Personal information
- Full name: Thomas Wright
- Born: 29 April 1842 Willington, Derbyshire, England
- Died: Unknown
- Batting: Right-handed
- Bowling: Right-arm roundarm slow-medium

Domestic team information
- 1868–1874: Nottinghamshire

Career statistics
| Competition | First-class |
| Matches | 9 |
| Runs scored | 138 |
| Batting average | 9.20 |
| 100s/50s | –/– |
| Top score | 25 |
| Balls bowled | – |
| Wickets | – |
| Bowling average | – |
| 5 wickets in innings | – |
| 10 wickets in match | – |
| Best bowling | – |
| Catches/stumpings | 4/– |
- Source: Cricinfo, 22 February 2013

= Thomas Wright (cricketer, born 1842) =

English cricketer

Thomas Wright (29 April 1842 - date of death unknown) was an English cricketer. Wright was a right-handed batsman who bowled right-arm roundarm slow-medium. He was born at Willington, Derbyshire.

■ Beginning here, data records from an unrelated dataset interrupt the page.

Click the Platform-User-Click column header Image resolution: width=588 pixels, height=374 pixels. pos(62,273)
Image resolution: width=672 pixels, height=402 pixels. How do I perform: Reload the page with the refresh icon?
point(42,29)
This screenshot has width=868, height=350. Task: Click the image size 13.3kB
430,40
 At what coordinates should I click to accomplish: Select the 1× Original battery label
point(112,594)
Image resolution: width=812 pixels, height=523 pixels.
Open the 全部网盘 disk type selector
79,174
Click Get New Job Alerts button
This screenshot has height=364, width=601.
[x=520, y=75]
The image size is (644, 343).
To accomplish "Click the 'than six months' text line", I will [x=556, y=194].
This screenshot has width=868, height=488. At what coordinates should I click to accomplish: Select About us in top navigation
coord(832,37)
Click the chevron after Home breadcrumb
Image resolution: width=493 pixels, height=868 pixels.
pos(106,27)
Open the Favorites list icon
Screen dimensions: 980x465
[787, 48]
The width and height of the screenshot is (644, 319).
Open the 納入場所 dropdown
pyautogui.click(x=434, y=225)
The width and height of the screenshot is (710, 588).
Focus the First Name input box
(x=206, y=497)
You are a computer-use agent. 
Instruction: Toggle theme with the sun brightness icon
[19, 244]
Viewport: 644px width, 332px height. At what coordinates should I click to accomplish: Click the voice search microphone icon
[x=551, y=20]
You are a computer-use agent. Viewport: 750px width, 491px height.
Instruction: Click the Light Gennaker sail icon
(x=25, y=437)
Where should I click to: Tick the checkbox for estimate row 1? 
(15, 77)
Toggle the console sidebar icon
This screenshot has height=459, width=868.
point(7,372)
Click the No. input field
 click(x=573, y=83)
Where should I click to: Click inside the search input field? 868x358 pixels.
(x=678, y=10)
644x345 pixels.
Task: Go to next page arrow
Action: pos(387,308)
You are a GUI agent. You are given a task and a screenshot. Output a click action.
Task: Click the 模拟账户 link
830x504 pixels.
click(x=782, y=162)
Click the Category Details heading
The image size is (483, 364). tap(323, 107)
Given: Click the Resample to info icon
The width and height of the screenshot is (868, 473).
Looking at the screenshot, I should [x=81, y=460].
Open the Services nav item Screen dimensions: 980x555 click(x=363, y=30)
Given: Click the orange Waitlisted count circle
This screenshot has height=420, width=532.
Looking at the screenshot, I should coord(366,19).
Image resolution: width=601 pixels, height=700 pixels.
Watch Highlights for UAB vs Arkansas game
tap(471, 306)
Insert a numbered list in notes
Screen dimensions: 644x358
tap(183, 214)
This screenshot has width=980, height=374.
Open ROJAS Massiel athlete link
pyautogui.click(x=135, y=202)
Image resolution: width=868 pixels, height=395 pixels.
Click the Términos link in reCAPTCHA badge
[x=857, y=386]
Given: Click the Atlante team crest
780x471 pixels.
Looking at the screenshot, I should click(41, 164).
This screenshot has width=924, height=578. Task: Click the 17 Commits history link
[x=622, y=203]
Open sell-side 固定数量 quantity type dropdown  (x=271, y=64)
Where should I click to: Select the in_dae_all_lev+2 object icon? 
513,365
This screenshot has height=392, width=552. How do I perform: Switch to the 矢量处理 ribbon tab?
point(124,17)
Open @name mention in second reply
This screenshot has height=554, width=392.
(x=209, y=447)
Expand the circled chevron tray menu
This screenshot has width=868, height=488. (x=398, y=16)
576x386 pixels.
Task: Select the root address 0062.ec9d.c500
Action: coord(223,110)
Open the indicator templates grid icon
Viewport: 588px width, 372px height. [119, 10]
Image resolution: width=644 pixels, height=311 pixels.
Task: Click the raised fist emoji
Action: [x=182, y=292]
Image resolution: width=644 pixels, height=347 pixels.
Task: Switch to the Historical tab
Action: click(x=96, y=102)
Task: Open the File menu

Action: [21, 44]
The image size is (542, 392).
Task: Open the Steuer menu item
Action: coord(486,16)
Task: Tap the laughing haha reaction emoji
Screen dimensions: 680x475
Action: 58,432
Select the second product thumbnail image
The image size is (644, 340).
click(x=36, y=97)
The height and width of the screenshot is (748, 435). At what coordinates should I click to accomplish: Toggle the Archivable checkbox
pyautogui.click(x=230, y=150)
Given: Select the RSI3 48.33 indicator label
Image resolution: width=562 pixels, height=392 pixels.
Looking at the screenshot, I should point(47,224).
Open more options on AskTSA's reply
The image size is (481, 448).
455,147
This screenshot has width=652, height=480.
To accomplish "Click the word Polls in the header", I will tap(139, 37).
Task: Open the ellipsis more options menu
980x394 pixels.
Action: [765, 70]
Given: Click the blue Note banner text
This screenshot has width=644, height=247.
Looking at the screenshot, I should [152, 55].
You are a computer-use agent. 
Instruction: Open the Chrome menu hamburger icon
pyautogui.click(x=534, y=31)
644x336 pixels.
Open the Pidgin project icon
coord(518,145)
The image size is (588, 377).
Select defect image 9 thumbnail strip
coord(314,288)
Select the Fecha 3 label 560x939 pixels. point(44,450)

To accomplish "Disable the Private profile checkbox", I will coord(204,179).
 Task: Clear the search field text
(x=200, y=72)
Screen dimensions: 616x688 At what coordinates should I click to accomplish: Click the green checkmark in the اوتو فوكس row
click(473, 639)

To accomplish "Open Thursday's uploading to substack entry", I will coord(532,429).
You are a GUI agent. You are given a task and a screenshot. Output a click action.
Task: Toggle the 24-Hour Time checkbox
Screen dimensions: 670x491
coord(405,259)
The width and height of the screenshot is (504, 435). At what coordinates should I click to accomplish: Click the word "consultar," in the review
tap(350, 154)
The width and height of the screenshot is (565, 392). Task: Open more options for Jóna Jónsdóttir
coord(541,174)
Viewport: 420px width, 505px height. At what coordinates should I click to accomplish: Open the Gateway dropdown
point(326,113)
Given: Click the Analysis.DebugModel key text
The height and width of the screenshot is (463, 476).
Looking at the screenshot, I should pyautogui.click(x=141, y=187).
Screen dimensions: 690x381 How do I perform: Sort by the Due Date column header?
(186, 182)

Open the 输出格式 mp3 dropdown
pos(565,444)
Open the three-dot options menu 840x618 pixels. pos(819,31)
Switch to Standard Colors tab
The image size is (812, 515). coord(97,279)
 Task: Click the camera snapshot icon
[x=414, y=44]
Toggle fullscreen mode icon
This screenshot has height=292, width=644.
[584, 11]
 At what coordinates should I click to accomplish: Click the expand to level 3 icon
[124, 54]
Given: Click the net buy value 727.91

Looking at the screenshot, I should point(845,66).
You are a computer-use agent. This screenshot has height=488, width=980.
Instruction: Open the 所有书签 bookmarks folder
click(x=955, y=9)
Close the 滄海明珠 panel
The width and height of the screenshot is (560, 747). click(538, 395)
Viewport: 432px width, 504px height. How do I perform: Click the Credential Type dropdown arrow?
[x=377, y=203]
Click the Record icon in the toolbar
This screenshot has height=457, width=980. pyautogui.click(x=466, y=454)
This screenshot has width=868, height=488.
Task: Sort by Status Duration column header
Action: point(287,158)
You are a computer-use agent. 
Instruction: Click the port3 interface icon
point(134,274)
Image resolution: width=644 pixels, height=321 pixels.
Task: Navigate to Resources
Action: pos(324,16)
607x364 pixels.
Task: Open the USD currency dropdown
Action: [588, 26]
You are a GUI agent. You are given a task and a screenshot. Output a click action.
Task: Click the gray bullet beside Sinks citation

Wright made his first-class debut for Nottinghamshire against Yorkshire in 1868 at the Dewsbury and Savile Ground. He made eight further first-class appearances for the county, the last of which came against Yorkshire in 1874. In his nine first-class matches, Wright scored a total of 138 runs at an average of 9.20, with a high score of 25.